View this artwork by appointment, at Tate Britain's Prints and Drawings Rooms
Technique and condition
This pencil and watercolour composition is on white wove paper. Vague initial sketching in graphite pencil is visible. A mixture of pigments has been used to create the greens and browns in the foreground of this picture. The trees in the distance consist of a yellow transparent wash applied over a blue wash. The pigments used include Mars orange, Mars red, yellow ochre and brown earth pigments, all mixed as needed with Prussian blue, and probably some indigo in the sky. The latter blue, if used on the left aide of the sky, has faded somewhat, to an extent that cannot be determined, since this sheet has not been displayed with a window mount that would have protected the outer edges from fading. Mars pigments are manufactured earth pigments with brighter colours than the natural products.
This right-hand page has one of the most elaborate, carefully wrought watercolours from this sketchbook, raising the question of whether it was painted on the spot or in the studio over a pencil sketch made from the motif.
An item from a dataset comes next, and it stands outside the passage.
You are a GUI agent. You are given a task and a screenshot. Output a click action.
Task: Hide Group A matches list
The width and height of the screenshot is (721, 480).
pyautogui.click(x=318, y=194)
Spender represents the latter view.1 On the other hand Hill, while comparing it to the more spontaneous ‘bravura’ of watercolours in the contemporary Hesperides (1) sketchbook (for example another view of Kew Bridge, Tate D05833; Turner Bequest XCIII 38a), notes that it also contains fleeting ‘real time’ effects such as shadow passing across the right-hand arches of the bridge and that the unfinished foreground looks as if it ‘was left off because there was insufficient time to complete it’. Hill considers there are ‘clear suggestions of its having been painted from nature’.2
Finberg says this leaf was exhibited as no.52 in the Third Loan Collection but Warrell gives it as no.150, noting that it had been withdrawn by 1909.
Blank, but with numerous watercolour trials.